Monday, May 19, 2014

Year 2: Part 3: Post 6: Considering Magic



I have to choose a master for magic. I’ve been putting it off, because even though I came here because of the magic, I find I don’t quite believe in magic in a literal sense. I don’t mean magic like what Allen does, that’s obviously real, but that’s also not what I mean by magic. I mean something that’s impossible. I want there to be things that are possible that I didn’t think were.

Allen says I can organize my studies around that, around not knowing, around finding ways to be surprised. I like that idea, but I can’t figure out how to do it or who to do it with. Kit says I don’t need to believe in magic in order to do it, for the same reason I don’t need to believe in electricity in order to turn on the light. And that makes sense. And I’d love to work with Kit, I really would. Not only is she beautiful and all of that, not only is my friend, but she’s obviously brilliant and I’d love to…be part of that. But the thing is, I understand that part of the magic she teaches involves acting as if certain things are true, spirits and energies and correspondences and so forth, and I’m not sure I can do that.

Honestly, Charlie doesn’t help with that. He’s so focused on getting to know things as they are, receiving their nature without projection or bias. I don’t see how I can work on getting to know, say, a white oak tree, as it is without projection, and at the same learn to act as if it is metaphysically masculine, or whatever.

And do I really want to have two masters who are allergic to each other?

I need to choose a healing master, too, and that’s simpler. There’s no special conflict there, I just need to do it. I’d been feeling torn between emergency medicine and Reiki, but that’s more or less just me making up my mind. I had been thinking of herbal medicine, since I’m working so much with plants anyway, but Joy sets too high a bar. She considers herbalism a form of doctoring, so to be an herbalist you need to do something equivalent to med school or she won’t let you graduate. I don’t really want to get into all that. I don’t really want to be a doctor.

You don’t have to be a doctor to do emergency medicine or Reiki. Both of them are things you can do as a non-expert while you go about the rest of your life. You don’t have to go to med school.

Emergency medicine would be a really useful skill to have, and I certainly believe in it, but I’d have to become an EMT and ride an ambulance for a minimum number of hours and I really don’t see how that would work with the other things I’m doing here. I can’t imagine Charlie, or anyone like him, riding an ambulance. It would be too loud, too busy, too fast. So, more or less by default, I’ve chosen Reiki. Anyway, I like the fact that I can’t figure out how it works.
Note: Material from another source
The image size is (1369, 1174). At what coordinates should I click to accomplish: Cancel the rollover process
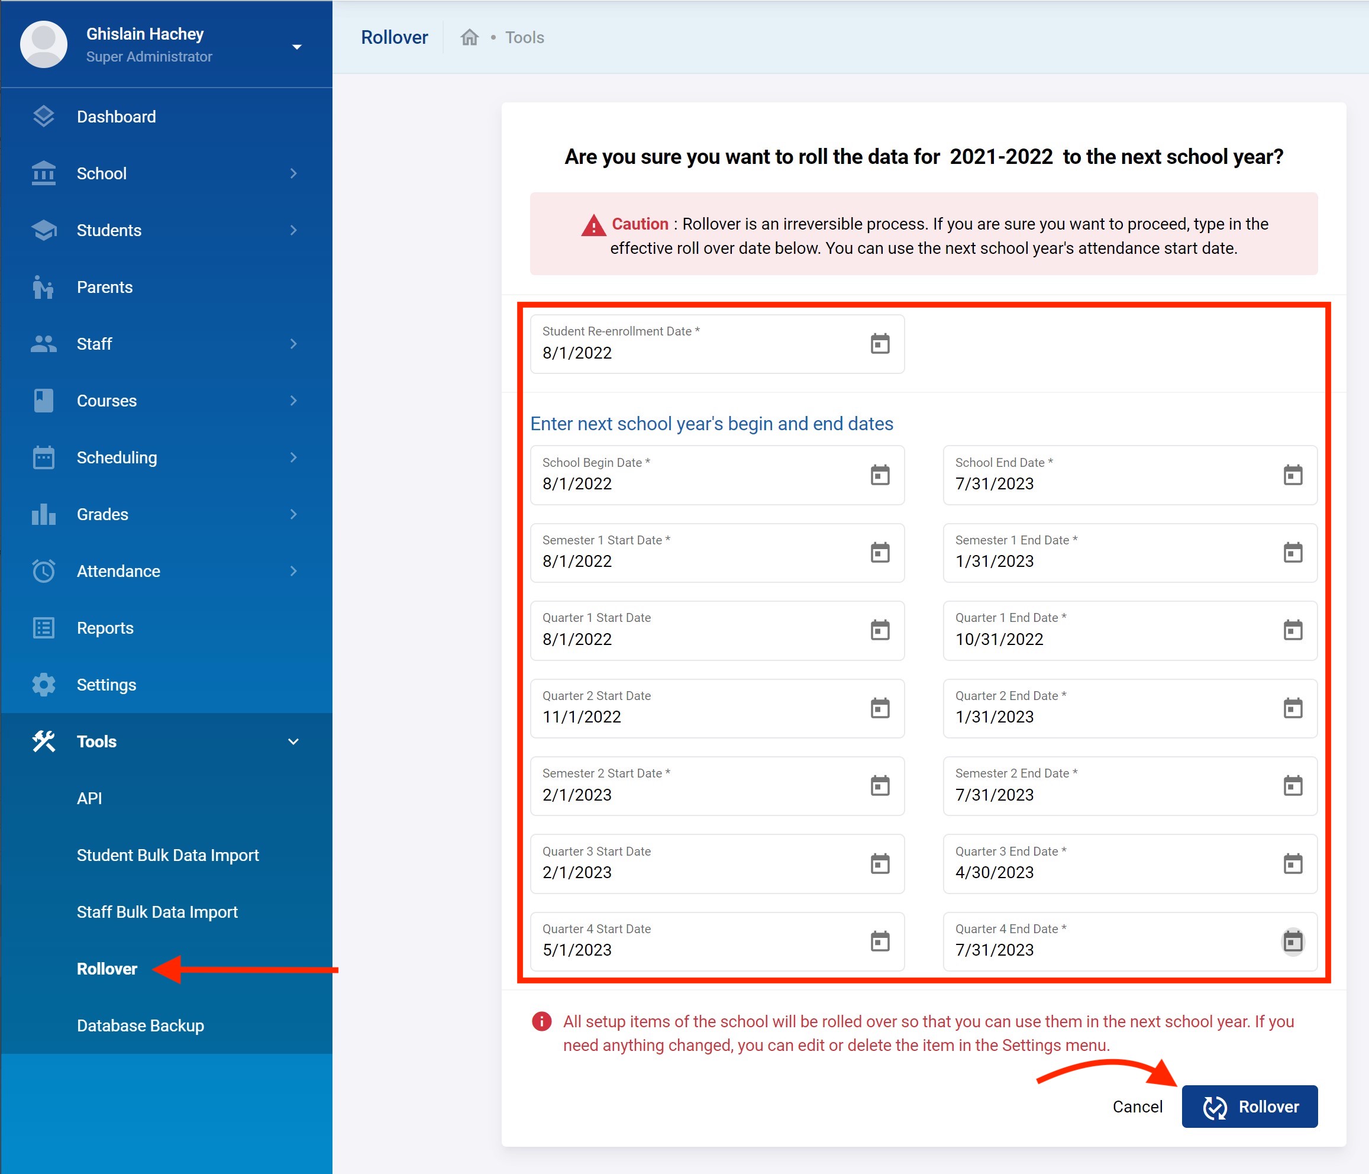[1136, 1106]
Both Karen and Joy teach Reiki, but I’m going to go with Joy. I’ve asked her. She does a workshop every Tuesday after Philosopher’s Stone Soup is over and you can go and practice and receive treatments and you can drop in and out as time permits. In Reiki, there are three “attunements” that supposedly adjust something in your soul to allow the energy to flow through you or something. If you get the first two attunements and do a certain minimum number of hours of practice and you can graduate. I wouldn’t say it sounds easy, but it sounds doable. It sounds like something that will fit in to the rest of my studies. I don’t have to believe anything, or act as if I believe something. I just need to have an open mind.
And, talking to Joy about all of this, we got talking about magic. She teaches a form of ritualistic magic like Kit does, but she also teaches something called “manifestation.” She says this is what lies at the heart of all magic, but it’s a different way of accessing it. Basically, if you want or need something, you make room in your life for it and you follow your intuition. You pray, you take practical steps, you think positively, and you make room in your life for whatever it is. You put yourself in the way of good luck.
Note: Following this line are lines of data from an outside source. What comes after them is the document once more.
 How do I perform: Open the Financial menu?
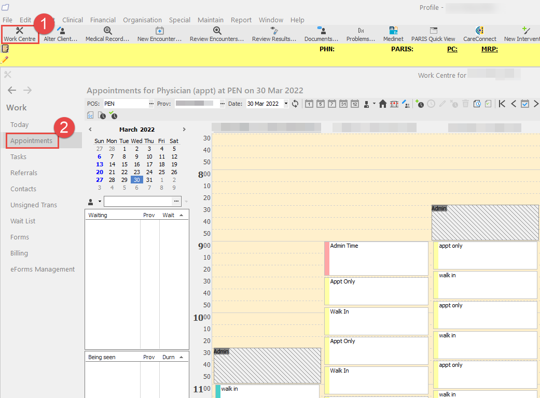coord(103,20)
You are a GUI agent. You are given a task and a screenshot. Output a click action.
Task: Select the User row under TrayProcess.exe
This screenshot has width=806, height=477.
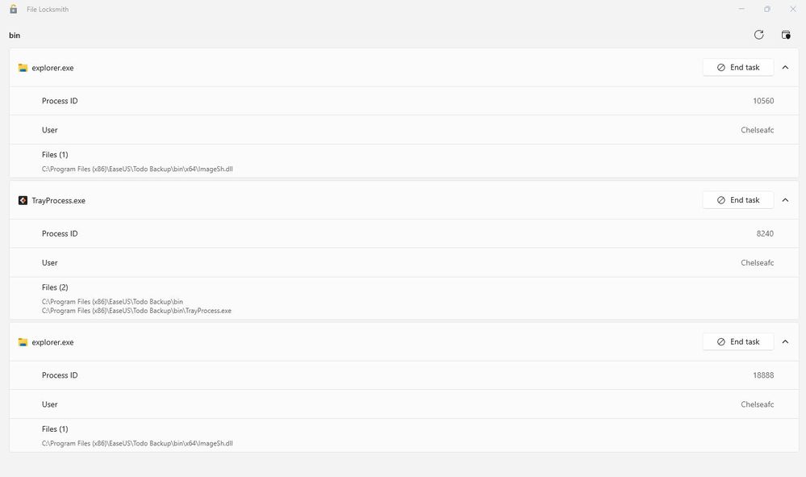point(403,262)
Do I believe in this manifestation? Yes and no. I don’t believe in any cosmology that would explain it being possible. I do believe in miracles—God does things sometimes that don’t normally happen. I was raised to believe in that, and I still do. But I don’t believe that God can be coerced by magic. By definition, miracles are things humans can’t make happen. And I don’t believe miracles happen very often. Getting a string of good luck or succeeding at something you didn’t think you could doesn’t mean the creator of the universe is intervening in your personal life by manipulating traffic lights or SAT scores.
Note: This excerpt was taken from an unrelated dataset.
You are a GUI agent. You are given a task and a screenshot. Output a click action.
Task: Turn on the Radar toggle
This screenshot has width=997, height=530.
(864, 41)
At the same time, I have been fantastically lucky in a lot of ways. I do things, I walk into the front office of this school and it turns out to be exactly the place I want to be. Is that sort of thing really random? What is random? Can’t there be some kind of gray area between the things we can influence and the things we can’t?

I keep thinking about what Ollie told me Allen said to that dying man he saw as a chaplain in the hospital. The man was in a bad way, for obvious reasons, and Allen made a hatchling chick appear, by slight-of-hand, right there on the hospital bed. The man hadn’t known there was a bird in the room, and Allen asked him if he was so sure about everything else he thought he knew. Might there be a second bird in the room? Or miracles? Or Heaven?

Do you know so much about the world that you are sure you can’t make yourself lucky?